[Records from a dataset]
◇ ◇ ◇ ◇

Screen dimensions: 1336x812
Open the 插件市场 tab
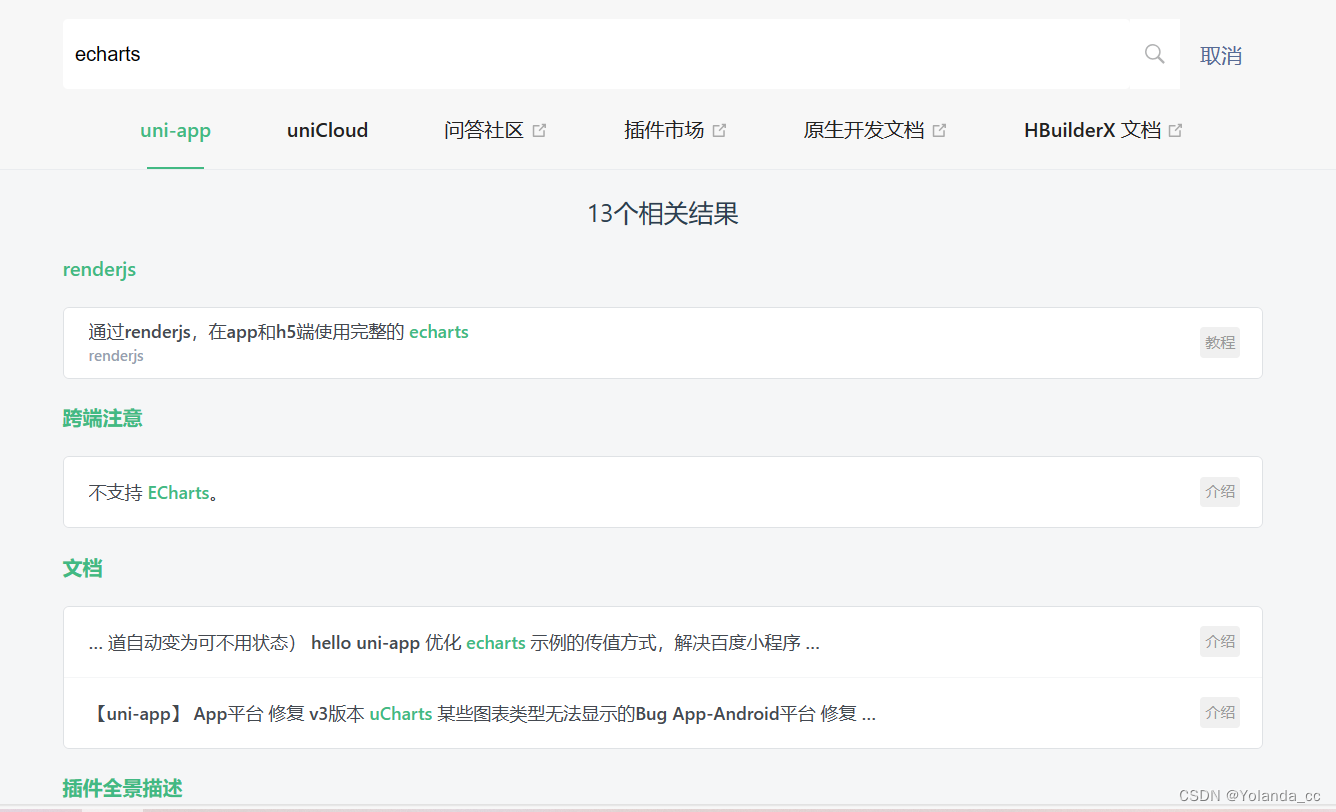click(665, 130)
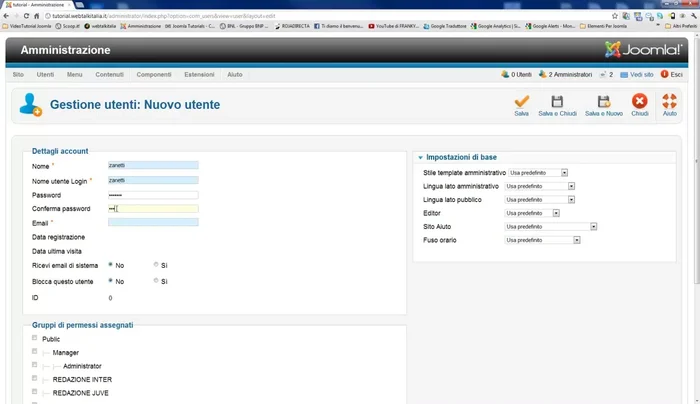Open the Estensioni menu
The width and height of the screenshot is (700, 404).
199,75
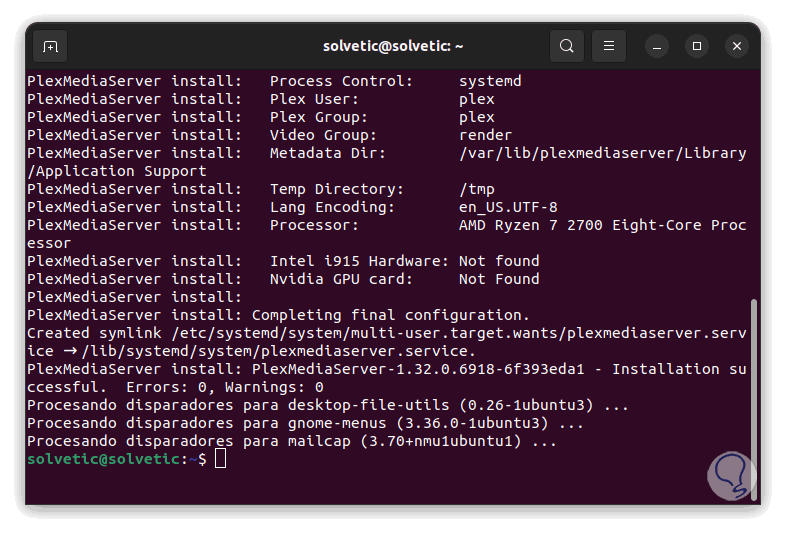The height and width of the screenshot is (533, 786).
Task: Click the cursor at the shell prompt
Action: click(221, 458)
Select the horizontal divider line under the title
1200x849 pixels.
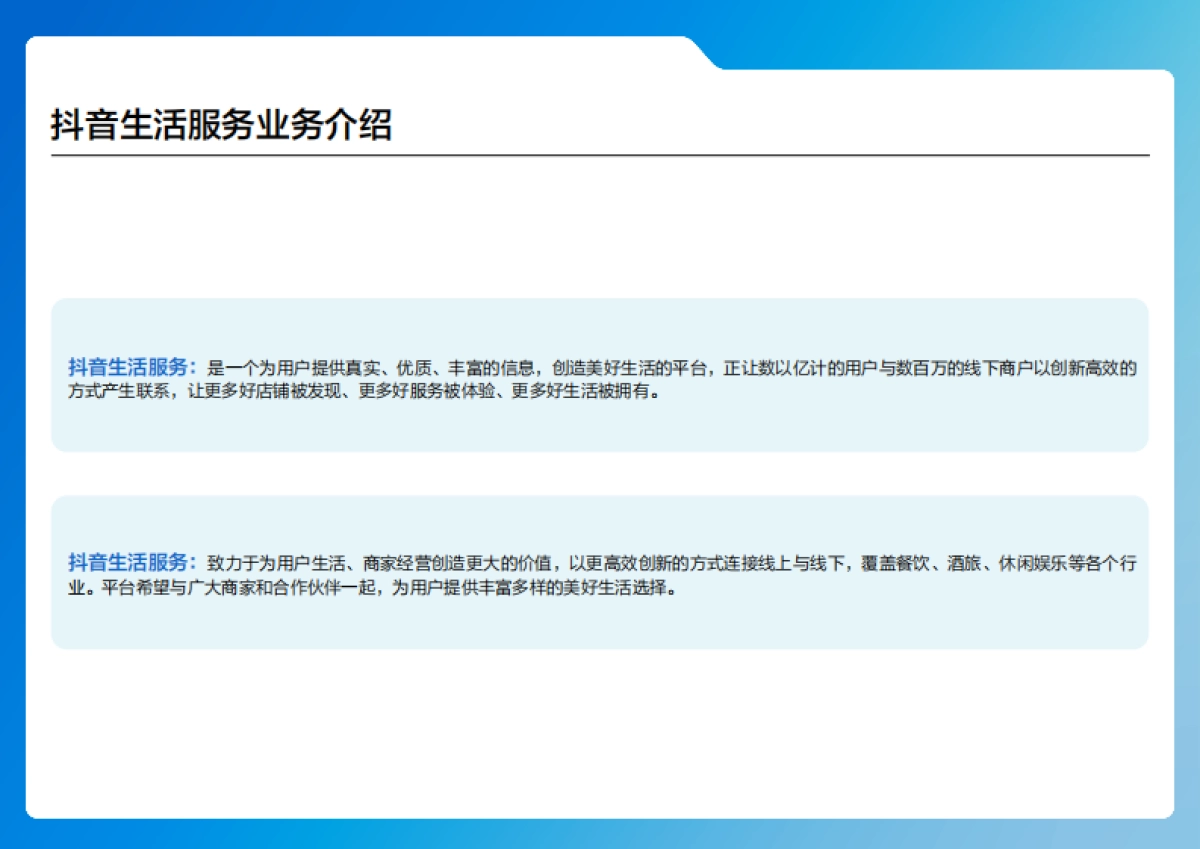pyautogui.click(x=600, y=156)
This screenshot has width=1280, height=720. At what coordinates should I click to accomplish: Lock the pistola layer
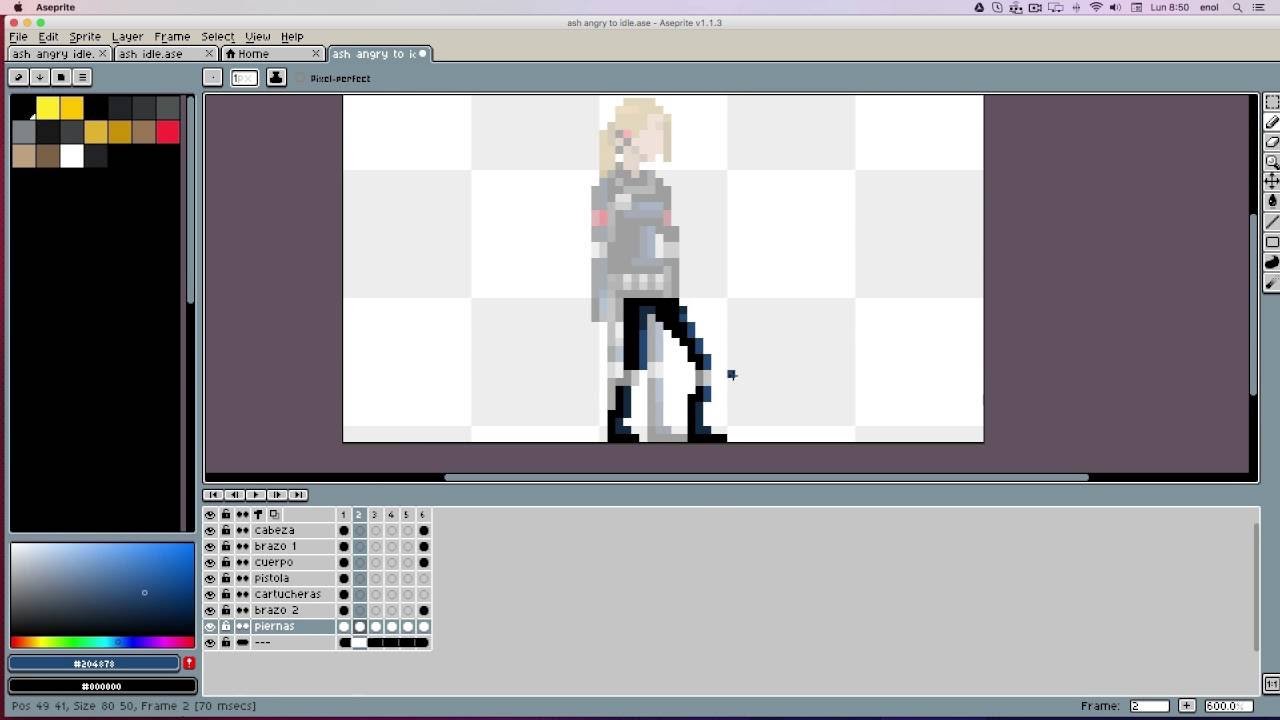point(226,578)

◇ ◇ ◇ ◇

**What needs to be done**
Without including any pictures, print each record exactly.

**Answer to this problem**
Screen dimensions: 1336x812
Open the 插件市场 tab
click(665, 130)
Open the Estensioni menu
The width and height of the screenshot is (700, 404).
199,75
The height and width of the screenshot is (533, 786).
Task: Click the cursor at the shell prompt
Action: click(221, 458)
Select the horizontal divider line under the title
1200x849 pixels.
pyautogui.click(x=600, y=156)
This screenshot has width=1280, height=720. At what coordinates should I click to accomplish: Lock the pistola layer
point(226,578)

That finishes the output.